Перед мордой жеребца Безносого неожиданно возник длинноволосый человек в распахнутом плаще. Держа перед собой большой крест, он что–то молитвенно выкрикивал, ослепленный блеском факела. Жеребец, взвизгнув, налетел на него грудью, сбил с ног. Безносый выхватил из рук падающего Христианина крест, жадно вгляделся: крест был тяжел и желт, с фигуркой голого распятого человека. Юргут сунул его в походную сумку — не помещается, заметил цепочку, свисающую с основания креста, протиснул в нее голову и с золотым распятием, болтающимся на груди, поскакал дальше, держа в поле зрения Чегелая.

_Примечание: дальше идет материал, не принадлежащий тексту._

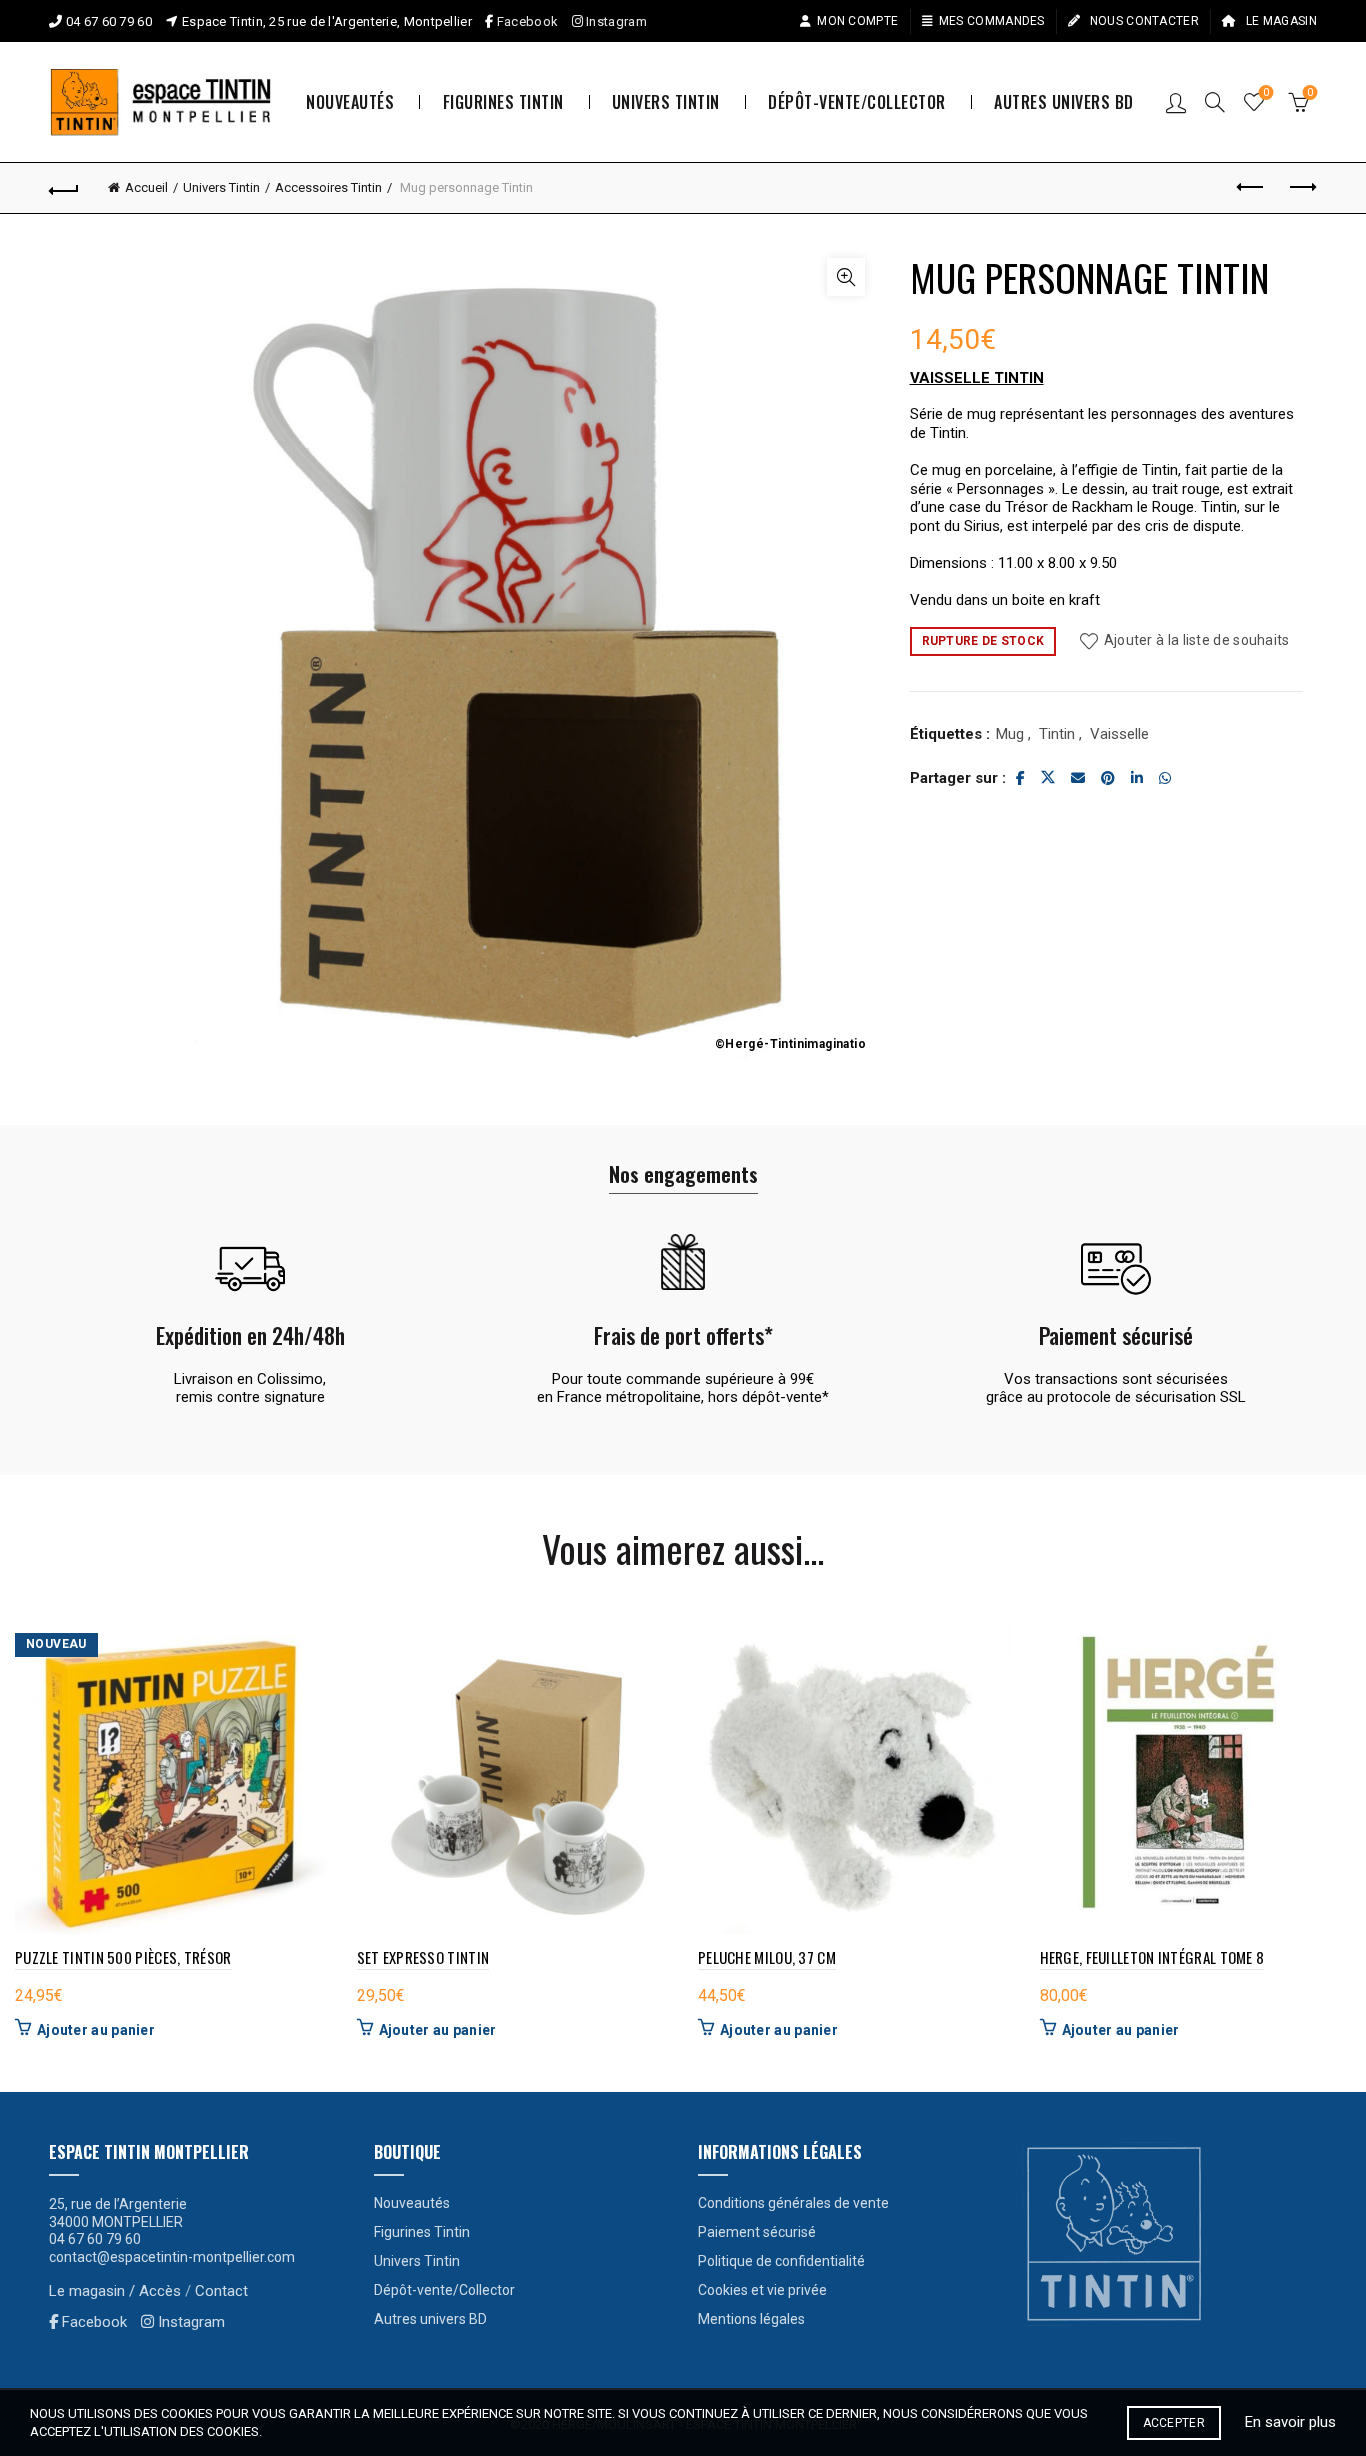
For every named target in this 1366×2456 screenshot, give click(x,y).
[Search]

Но возле того бдительно озирались телохранители.
Подскакали к дому Максима. Бревном выбили ворота. Во дворе навстречу гуннам метнулись вооруженные мечами люди. Их смели. В дверном проеме появился сам дородный Альбий Максим в белой тоге, поднял над головой руки, выкрикивая проклятия гнусным обманщикам–гуннам. Меч Безносого вошел в толстый живот римлянина, как нож в масло. Владелец виллы упал. Безносый ворвался в дом первым. Скорей! Внутри богатейшая утварь, серебряные кубки, сундуки и лари, набитые всяческим добром! Жаль, раб сказал, что крыша дома не золотая, а свинцовая. Безносый ворвался в атрий [30] и сразу уловил запах разгоряченного женского тела. Впереди мелькнуло длинное белое платье. Безносый бросился за убегавшей женщиной. Оказались в небольшом помещении, кажется спальне. Слабо горел светильник, виднелась смятая постель. Молодая женщина притаилась в углу. В атрии слышался топот ног, крики Тюргеша:
— Обыскать помещения! Никого не оставлять в живых! Во славу Тэнгри!

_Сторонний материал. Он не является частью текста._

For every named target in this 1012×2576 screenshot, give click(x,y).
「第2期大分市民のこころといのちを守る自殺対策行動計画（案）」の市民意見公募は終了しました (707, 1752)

На глаза Безносого попался тяжелый мраморный столик с флаконами, баночками, бронзовым зеркальцем, наспех брошенными украшениями. Юргут подтащил столик к двери, припер. В дверь снаружи ударили сапогом, налегли плечом. Юргут проревел:
— Хай, все, что здесь, — моя добыча!
Но в дверь продолжали колотить, она подалась. Безносый встал на пороге, глаза его были безумны, обрубки ноздрей зловеще шевелились. От него отступились.
Всю ночь Юргут провел в спальне, то яростно вминая молодую податливую женщину в постель, то исступленно лаская. Так ведут себя сильные самцы–верблюды во время гона. Женщина, вначале обомлевшая от испуга, скоро пришла в себя и, видя, что ее жизни ничто не угрожает, перестала дичиться, уступила гунну и даже робко отзывалась на его ласки. Безносый почувствовал к ней нежность. Она оказалась дочерью антского князя Божа, убитого готами Винитария, была захвачена ими в плен. Готы продали ее купцам, а у купцов ее купил Альбий Максим. Славянку звали Ладой, она знала немного гуннских слов, а Юргут, будучи гонцом, бывал у антов. Знала Лада и латинский язык, так что она и Безносый понимали друг друга.